Ana Cláudia Salvador Rufino, de 32 anos, apaixonada por esportes, escolheu as artes marciais. Ganhou experiência e, após cinco anos de treinos e competições, atingiu o grau de faixa verde no judô. Marcos Menezes, de 31 anos, foi ajudante de pedreiro e de mecânico, balconista e trabalhou em feira livre. Com 23 anos entrou para o crime. Terminou preso, cumpriu pena por roubo e furto e ao ser liberado, em 2001, passou a assaltar, de preferência mulheres, porque "elas não reagiam". Ficava nos pontos de ônibus da Avenida Aricanduva, na zona leste de São Paulo, sempre nas imediações de um shopping center, e seguia as moças que desciam dos ônibus. Simulava estar com um revólver ou uma faca embaixo da camisa e roubava dinheiro, jóias, relógios.Na noite de ontem, Menezes estava pronto para mais um roubo. Escolheu a vítima: Ana Cláudia, que é também terapeuta especializada em massoterapia e voltava para casa. O esquema foi o mesmo. Assim que ela desceu do ônibus, foi seguida e ameaçada por ele. O bandido não esperava, porém, pela reação da moça que, ao perceber que ele estava sem arma, decidiu enfrentá-lo. "Resolvi lutar pelas minhas coisas e agarrei a bolsa que ele tentava levar." Ana Cláudia usou os golpes do judô e derrubou Menezes diversas vezes.

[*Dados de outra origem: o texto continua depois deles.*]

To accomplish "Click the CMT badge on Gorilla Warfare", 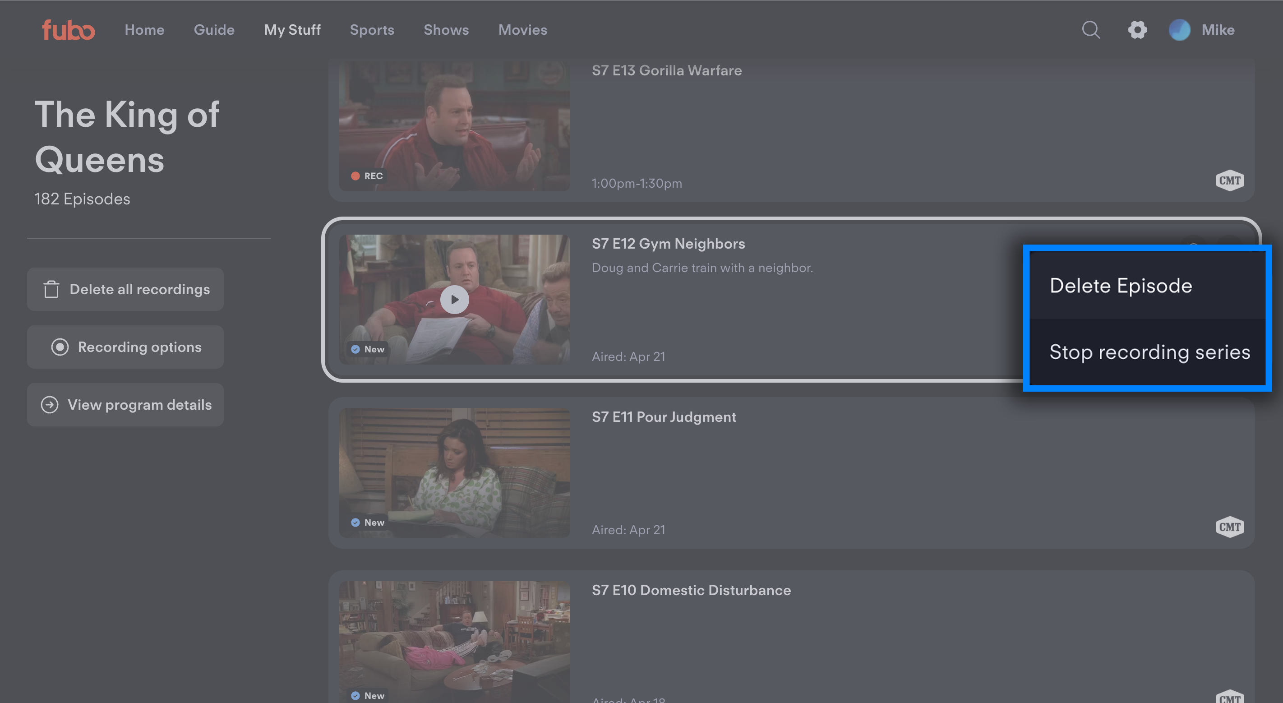I will [1230, 180].
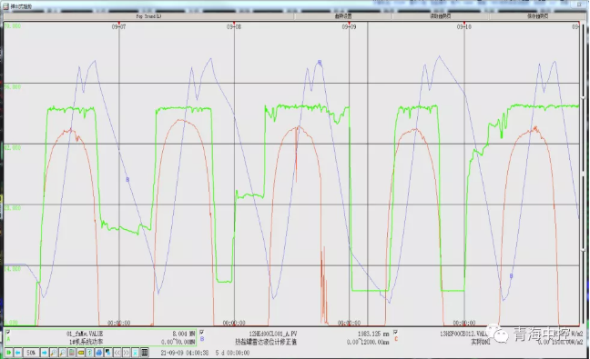This screenshot has width=590, height=359.
Task: Click the fourth button in the header bar
Action: click(x=538, y=16)
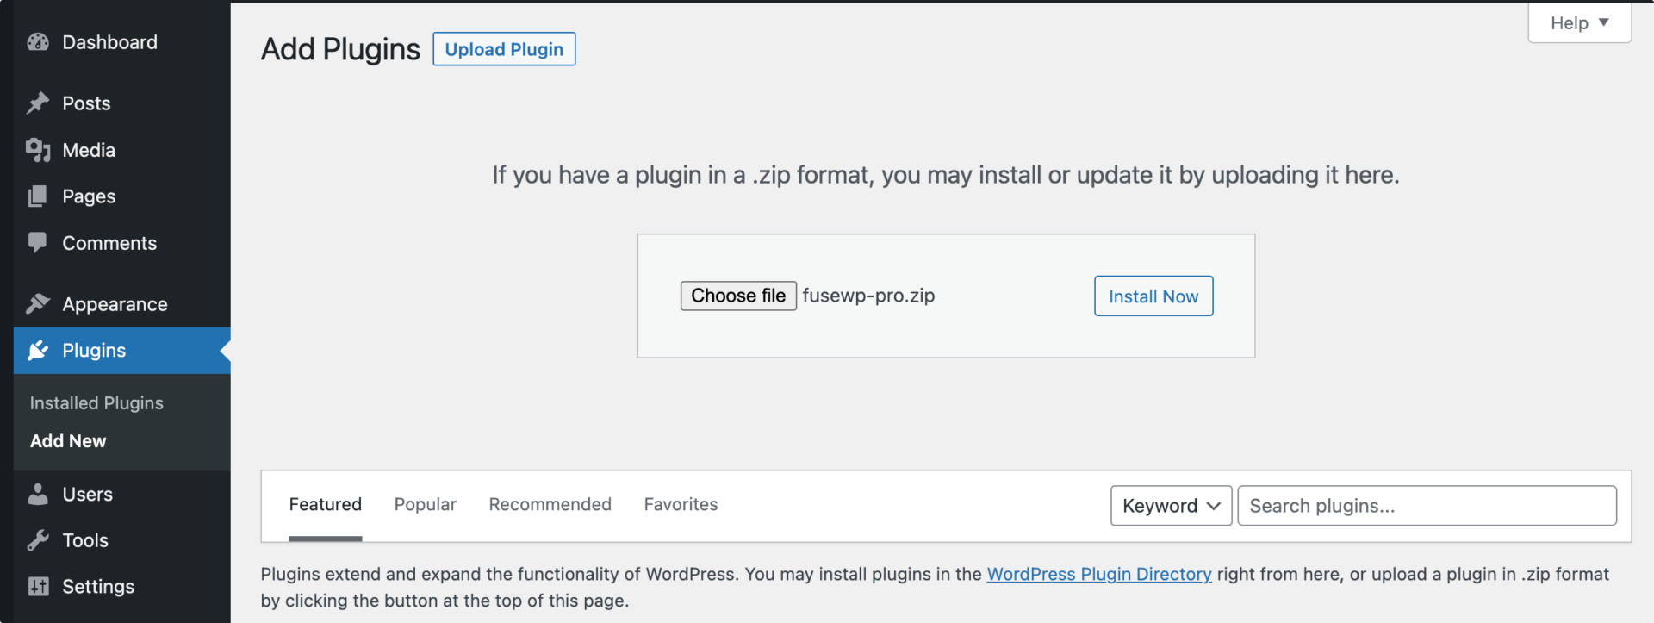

O ladrão a atingiu com socos no rosto e pontapés nas pernas . Mesmo ferida, Ana Cláudia bateu mais do que apanhou. Quase linchado - Ontem não era mesmo a noite do ladrão. Um grupo de rapazes que desceu de um ônibus, ao ver o casal brigando, partiu em defesa de Ana Cláudia. Para não apanhar, Menezes gritou que era briga entre namorados e quase foi linchado. Ao se livrar dos agressores, correu na direção do Rio Aricanduva e entrou numa tubulação de esgoto que mede 150 metros. Queria passar para o outro lado do rio. Mas policiais militares avisados sobre o ladrão o esperaram na saída e prenderam Menezes, que foi autuado no distrito policial do Vale do Aricanduva. Na cela, em meio a ladrões e traficantes, disse que escolheria outra mulher, se soubesse que Ana Cláudia era judoca. "Eu não conseguia segurar a mulher. Foi um sufoco. Nunca me aconteceu isso. Apanhei bastante e estou todo dolorido", queixou-se.